Signed-off-by: mgoin <mgoin64@gmail.com> Signed-off-by: simon-mo <simon.mo@hey.com>
2025-09-26 17:11:40 -04:00
parent c2fa2d4dc9
commit 5aa5811a16
2 changed files with 4 additions and 1 deletions
--- a/docker/Dockerfile
+++ b/docker/Dockerfile
@@ -404,6 +404,9 @@ RUN --mount=type=cache,target=/root/.cache/uv bash - <<'BASH'
                FI_TORCH_CUDA_ARCH_LIST="7.5 8.0 8.9 9.0a 10.0a 12.0"
            fi
            echo "🏗️  Installing FlashInfer with AOT compilation for arches: ${FI_TORCH_CUDA_ARCH_LIST}"

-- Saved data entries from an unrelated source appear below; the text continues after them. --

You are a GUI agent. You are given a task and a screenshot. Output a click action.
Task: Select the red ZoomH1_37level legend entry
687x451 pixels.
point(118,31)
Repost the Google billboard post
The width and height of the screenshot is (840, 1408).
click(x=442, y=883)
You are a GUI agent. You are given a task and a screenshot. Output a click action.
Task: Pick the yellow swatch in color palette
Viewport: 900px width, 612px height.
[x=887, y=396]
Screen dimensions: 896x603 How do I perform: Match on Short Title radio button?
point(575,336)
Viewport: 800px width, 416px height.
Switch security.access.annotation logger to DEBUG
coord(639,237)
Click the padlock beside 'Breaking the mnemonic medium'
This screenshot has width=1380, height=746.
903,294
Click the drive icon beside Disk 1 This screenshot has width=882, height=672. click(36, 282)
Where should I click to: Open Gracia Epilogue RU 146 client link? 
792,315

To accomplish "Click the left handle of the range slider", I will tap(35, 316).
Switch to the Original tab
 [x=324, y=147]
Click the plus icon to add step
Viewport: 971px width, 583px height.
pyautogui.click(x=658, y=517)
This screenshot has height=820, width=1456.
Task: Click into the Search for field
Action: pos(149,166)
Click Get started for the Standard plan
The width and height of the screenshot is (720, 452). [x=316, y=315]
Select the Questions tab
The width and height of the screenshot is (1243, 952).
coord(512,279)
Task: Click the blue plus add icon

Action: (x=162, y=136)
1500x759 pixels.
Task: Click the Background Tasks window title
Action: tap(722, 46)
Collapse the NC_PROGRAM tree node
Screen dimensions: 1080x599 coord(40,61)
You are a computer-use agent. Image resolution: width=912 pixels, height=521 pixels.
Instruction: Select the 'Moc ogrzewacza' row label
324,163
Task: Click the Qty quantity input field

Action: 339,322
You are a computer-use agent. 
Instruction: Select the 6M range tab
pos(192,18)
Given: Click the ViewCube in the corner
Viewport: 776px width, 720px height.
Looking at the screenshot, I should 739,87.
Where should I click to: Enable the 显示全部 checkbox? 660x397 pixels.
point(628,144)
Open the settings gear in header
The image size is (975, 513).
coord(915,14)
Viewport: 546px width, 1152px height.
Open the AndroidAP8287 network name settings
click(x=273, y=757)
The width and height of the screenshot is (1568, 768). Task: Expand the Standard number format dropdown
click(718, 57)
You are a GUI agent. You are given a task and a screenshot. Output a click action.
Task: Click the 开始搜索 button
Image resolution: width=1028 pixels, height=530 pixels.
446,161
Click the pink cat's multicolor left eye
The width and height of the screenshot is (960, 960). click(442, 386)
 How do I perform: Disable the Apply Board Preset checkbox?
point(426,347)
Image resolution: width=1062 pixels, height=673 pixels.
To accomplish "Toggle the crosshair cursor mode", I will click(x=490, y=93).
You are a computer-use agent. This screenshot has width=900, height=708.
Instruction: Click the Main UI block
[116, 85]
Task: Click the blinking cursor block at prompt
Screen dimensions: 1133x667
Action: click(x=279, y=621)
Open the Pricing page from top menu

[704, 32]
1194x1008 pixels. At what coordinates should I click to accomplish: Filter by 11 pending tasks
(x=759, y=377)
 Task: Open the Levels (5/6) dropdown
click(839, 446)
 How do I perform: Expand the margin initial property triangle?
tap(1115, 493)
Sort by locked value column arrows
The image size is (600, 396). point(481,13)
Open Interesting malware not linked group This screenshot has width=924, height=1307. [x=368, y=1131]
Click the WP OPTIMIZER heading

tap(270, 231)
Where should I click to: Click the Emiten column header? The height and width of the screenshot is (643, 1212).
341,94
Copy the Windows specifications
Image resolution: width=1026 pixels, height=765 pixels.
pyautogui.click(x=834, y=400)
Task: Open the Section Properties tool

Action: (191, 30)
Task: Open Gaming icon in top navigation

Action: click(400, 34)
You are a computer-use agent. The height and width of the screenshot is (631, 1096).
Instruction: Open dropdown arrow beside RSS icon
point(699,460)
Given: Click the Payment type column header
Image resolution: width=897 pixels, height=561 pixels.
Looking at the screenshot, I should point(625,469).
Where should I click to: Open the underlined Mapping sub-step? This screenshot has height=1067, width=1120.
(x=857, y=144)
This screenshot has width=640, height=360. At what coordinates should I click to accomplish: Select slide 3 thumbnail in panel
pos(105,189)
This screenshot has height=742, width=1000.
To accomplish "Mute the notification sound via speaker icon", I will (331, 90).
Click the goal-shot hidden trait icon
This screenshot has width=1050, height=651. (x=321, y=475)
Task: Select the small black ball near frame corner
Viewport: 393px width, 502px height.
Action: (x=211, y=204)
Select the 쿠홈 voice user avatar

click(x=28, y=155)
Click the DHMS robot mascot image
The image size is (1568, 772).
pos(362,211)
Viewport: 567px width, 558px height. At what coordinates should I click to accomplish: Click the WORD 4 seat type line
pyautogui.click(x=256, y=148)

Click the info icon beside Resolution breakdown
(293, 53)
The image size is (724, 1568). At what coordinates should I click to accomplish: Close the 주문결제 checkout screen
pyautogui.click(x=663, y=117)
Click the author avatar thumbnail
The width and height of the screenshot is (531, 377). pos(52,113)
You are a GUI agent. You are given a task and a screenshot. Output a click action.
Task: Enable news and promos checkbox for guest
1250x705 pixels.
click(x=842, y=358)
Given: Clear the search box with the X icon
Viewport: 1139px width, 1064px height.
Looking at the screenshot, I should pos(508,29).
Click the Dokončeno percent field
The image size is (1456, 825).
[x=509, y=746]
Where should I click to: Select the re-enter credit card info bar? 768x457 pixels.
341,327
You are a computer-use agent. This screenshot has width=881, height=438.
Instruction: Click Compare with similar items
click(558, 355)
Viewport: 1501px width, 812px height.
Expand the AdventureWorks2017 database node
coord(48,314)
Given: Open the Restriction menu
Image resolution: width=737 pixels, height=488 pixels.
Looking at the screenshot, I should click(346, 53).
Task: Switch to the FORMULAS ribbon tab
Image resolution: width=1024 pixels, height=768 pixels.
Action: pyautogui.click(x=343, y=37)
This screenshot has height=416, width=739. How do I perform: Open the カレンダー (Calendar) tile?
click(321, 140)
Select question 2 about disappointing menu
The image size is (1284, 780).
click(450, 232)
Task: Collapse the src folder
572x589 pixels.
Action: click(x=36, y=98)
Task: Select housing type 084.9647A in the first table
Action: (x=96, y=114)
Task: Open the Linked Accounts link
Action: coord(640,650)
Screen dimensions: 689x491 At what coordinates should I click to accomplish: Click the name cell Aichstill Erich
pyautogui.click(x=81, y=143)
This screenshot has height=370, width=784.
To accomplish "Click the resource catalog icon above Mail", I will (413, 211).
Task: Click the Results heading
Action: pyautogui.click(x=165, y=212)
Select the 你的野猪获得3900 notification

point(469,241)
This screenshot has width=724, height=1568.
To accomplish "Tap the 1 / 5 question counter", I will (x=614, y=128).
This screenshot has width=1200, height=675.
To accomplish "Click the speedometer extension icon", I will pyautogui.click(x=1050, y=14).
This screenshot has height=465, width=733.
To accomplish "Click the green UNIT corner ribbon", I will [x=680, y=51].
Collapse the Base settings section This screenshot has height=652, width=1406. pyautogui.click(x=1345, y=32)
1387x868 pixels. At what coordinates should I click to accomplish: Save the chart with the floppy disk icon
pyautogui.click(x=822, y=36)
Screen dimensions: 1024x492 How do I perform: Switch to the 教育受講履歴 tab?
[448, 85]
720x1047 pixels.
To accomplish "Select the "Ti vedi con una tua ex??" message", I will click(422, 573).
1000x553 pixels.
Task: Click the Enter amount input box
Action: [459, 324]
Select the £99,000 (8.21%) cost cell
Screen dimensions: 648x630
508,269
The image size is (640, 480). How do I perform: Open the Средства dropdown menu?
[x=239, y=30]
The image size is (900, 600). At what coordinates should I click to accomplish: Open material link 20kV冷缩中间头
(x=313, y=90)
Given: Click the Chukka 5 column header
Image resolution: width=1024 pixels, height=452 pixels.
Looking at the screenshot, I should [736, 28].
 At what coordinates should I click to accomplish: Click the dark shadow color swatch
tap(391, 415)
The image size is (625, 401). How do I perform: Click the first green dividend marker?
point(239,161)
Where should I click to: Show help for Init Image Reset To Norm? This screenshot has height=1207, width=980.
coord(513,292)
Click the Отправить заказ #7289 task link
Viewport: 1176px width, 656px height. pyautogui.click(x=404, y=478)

+            export FLASHINFER_CUDA_ARCH_LIST="${FI_TORCH_CUDA_ARCH_LIST}"
+            # HACK: We need these to run flashinfer.aot before installing flashinfer, get from the package in the future
+            uv pip install --system cuda-python==$(echo $CUDA_VERSION | cut -d. -f1,2) pynvml==$(echo $CUDA_VERSION | cut -d. -f1) nvidia-nvshmem-cu$(echo $CUDA_VERSION | cut -d. -f1)
            # Build AOT kernels
            TORCH_CUDA_ARCH_LIST="${FI_TORCH_CUDA_ARCH_LIST}" \
                python3 -m flashinfer.aot